%%

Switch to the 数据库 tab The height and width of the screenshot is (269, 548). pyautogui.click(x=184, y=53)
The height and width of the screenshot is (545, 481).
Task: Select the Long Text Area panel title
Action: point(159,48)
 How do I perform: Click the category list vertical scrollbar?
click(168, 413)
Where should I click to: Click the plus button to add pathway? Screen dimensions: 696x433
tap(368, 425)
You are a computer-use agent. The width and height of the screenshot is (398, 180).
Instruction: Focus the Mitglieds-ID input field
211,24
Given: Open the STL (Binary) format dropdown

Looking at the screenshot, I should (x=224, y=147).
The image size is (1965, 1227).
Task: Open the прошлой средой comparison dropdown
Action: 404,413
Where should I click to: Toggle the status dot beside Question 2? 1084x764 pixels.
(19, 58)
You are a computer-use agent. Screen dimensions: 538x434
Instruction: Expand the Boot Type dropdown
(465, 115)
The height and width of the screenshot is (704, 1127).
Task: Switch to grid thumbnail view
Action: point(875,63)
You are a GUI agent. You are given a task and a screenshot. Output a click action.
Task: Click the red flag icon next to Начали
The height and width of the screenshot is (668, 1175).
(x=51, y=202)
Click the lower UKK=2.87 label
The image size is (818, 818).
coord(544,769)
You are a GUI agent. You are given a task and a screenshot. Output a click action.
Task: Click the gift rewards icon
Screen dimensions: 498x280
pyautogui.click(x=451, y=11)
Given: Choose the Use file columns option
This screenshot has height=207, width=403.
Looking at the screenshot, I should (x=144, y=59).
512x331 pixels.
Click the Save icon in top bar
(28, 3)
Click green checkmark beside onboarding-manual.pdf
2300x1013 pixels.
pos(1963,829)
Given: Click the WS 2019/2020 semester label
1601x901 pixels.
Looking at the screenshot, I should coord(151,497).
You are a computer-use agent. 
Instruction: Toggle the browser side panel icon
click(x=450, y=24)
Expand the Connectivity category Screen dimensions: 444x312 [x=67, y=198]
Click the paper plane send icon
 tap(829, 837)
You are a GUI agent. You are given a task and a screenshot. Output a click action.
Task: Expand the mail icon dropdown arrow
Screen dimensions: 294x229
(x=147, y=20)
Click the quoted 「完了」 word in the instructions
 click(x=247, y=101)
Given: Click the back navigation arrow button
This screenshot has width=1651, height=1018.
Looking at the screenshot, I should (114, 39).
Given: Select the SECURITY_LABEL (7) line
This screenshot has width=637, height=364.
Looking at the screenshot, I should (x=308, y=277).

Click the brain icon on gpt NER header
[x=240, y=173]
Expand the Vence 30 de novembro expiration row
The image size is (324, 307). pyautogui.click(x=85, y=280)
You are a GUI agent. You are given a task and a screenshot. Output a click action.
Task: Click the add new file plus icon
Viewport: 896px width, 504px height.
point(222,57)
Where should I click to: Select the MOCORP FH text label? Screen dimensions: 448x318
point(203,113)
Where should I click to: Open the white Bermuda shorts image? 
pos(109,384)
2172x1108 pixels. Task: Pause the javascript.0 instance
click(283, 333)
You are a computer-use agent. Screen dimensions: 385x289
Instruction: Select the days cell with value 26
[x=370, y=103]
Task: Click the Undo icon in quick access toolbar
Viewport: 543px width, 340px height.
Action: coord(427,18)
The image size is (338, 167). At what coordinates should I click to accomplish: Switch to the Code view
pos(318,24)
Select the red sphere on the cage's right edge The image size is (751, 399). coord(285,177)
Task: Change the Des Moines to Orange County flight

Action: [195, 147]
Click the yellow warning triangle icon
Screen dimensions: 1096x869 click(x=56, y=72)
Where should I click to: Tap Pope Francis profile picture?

%%

**Directions for this task**.
Rewrite all of the records above, changing each "computer-use agent" to "desktop assistant" and leaving everything else untouched.

**The response**.
Switch to the 数据库 tab The height and width of the screenshot is (269, 548). pyautogui.click(x=184, y=53)
The height and width of the screenshot is (545, 481).
Task: Select the Long Text Area panel title
Action: point(159,48)
 How do I perform: Click the category list vertical scrollbar?
click(168, 413)
Where should I click to: Click the plus button to add pathway? Screen dimensions: 696x433
tap(368, 425)
You are a desktop assistant. The width and height of the screenshot is (398, 180).
Instruction: Focus the Mitglieds-ID input field
211,24
Given: Open the STL (Binary) format dropdown

Looking at the screenshot, I should (x=224, y=147).
The image size is (1965, 1227).
Task: Open the прошлой средой comparison dropdown
Action: 404,413
Where should I click to: Toggle the status dot beside Question 2? 1084x764 pixels.
(19, 58)
You are a desktop assistant. Screen dimensions: 538x434
Instruction: Expand the Boot Type dropdown
(465, 115)
The height and width of the screenshot is (704, 1127).
Task: Switch to grid thumbnail view
Action: point(875,63)
You are a GUI agent. You are given a task and a screenshot. Output a click action.
Task: Click the red flag icon next to Начали
The height and width of the screenshot is (668, 1175).
(x=51, y=202)
Click the lower UKK=2.87 label
The image size is (818, 818).
coord(544,769)
You are a GUI agent. You are given a task and a screenshot. Output a click action.
Task: Click the gift rewards icon
Screen dimensions: 498x280
pyautogui.click(x=451, y=11)
Given: Choose the Use file columns option
This screenshot has height=207, width=403.
Looking at the screenshot, I should (x=144, y=59).
512x331 pixels.
Click the Save icon in top bar
(28, 3)
Click green checkmark beside onboarding-manual.pdf
2300x1013 pixels.
pos(1963,829)
Given: Click the WS 2019/2020 semester label
1601x901 pixels.
Looking at the screenshot, I should coord(151,497).
You are a desktop assistant. 
Instruction: Toggle the browser side panel icon
click(x=450, y=24)
Expand the Connectivity category Screen dimensions: 444x312 [x=67, y=198]
Click the paper plane send icon
 tap(829, 837)
You are a GUI agent. You are given a task and a screenshot. Output a click action.
Task: Expand the mail icon dropdown arrow
Screen dimensions: 294x229
(x=147, y=20)
Click the quoted 「完了」 word in the instructions
 click(x=247, y=101)
Given: Click the back navigation arrow button
This screenshot has width=1651, height=1018.
Looking at the screenshot, I should (114, 39).
Given: Select the SECURITY_LABEL (7) line
This screenshot has width=637, height=364.
Looking at the screenshot, I should (x=308, y=277).

Click the brain icon on gpt NER header
[x=240, y=173]
Expand the Vence 30 de novembro expiration row
The image size is (324, 307). pyautogui.click(x=85, y=280)
You are a GUI agent. You are given a task and a screenshot. Output a click action.
Task: Click the add new file plus icon
Viewport: 896px width, 504px height.
point(222,57)
Where should I click to: Select the MOCORP FH text label? Screen dimensions: 448x318
point(203,113)
Where should I click to: Open the white Bermuda shorts image? 
pos(109,384)
2172x1108 pixels. Task: Pause the javascript.0 instance
click(283, 333)
You are a desktop assistant. Screen dimensions: 385x289
Instruction: Select the days cell with value 26
[x=370, y=103]
Task: Click the Undo icon in quick access toolbar
Viewport: 543px width, 340px height.
Action: coord(427,18)
The image size is (338, 167). At what coordinates should I click to accomplish: Switch to the Code view
pos(318,24)
Select the red sphere on the cage's right edge The image size is (751, 399). coord(285,177)
Task: Change the Des Moines to Orange County flight

Action: [195, 147]
Click the yellow warning triangle icon
Screen dimensions: 1096x869 click(x=56, y=72)
Where should I click to: Tap Pope Francis profile picture?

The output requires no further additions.